## RECORDS FOR THIS EXERCISE
________________________
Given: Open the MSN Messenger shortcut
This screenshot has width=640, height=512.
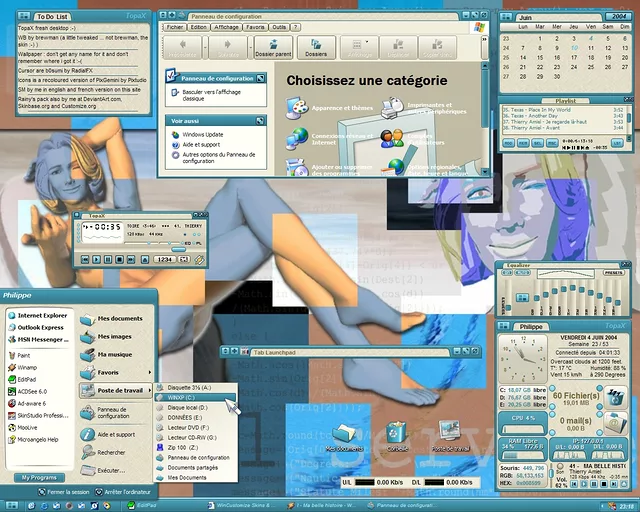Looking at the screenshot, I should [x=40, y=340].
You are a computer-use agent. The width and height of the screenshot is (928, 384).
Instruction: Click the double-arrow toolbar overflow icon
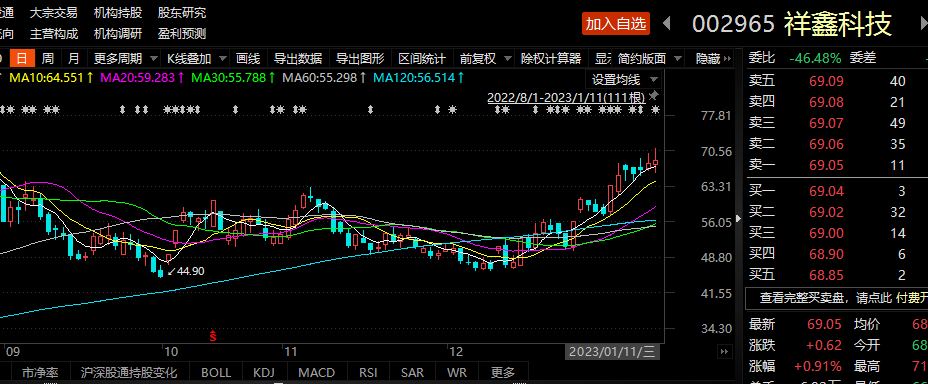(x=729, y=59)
________________________
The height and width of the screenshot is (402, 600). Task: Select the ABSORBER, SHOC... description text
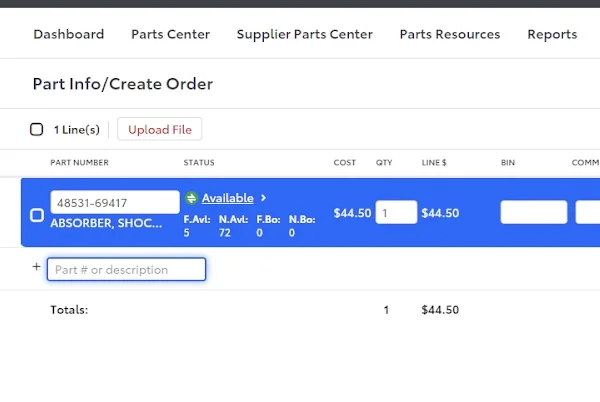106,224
________________________
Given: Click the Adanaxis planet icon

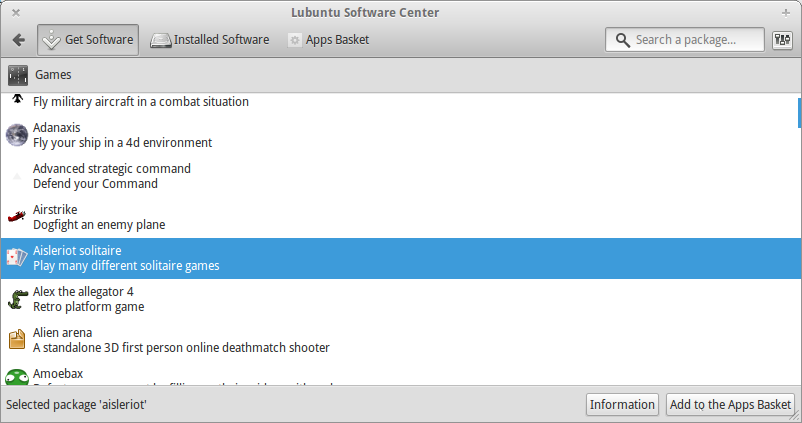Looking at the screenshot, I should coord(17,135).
________________________
## TASK BRIEF
Above are entries with pictures among them. Write out exactly the lines from the one containing "Given: Open the MSN Messenger shortcut" through the one containing "You are a computer-use", ends included, and leave those pictures out.

## ANSWER TO THIS EXERCISE
Given: Open the MSN Messenger shortcut
This screenshot has width=640, height=512.
Looking at the screenshot, I should [x=40, y=340].
You are a computer-use agent. The width and height of the screenshot is (928, 384).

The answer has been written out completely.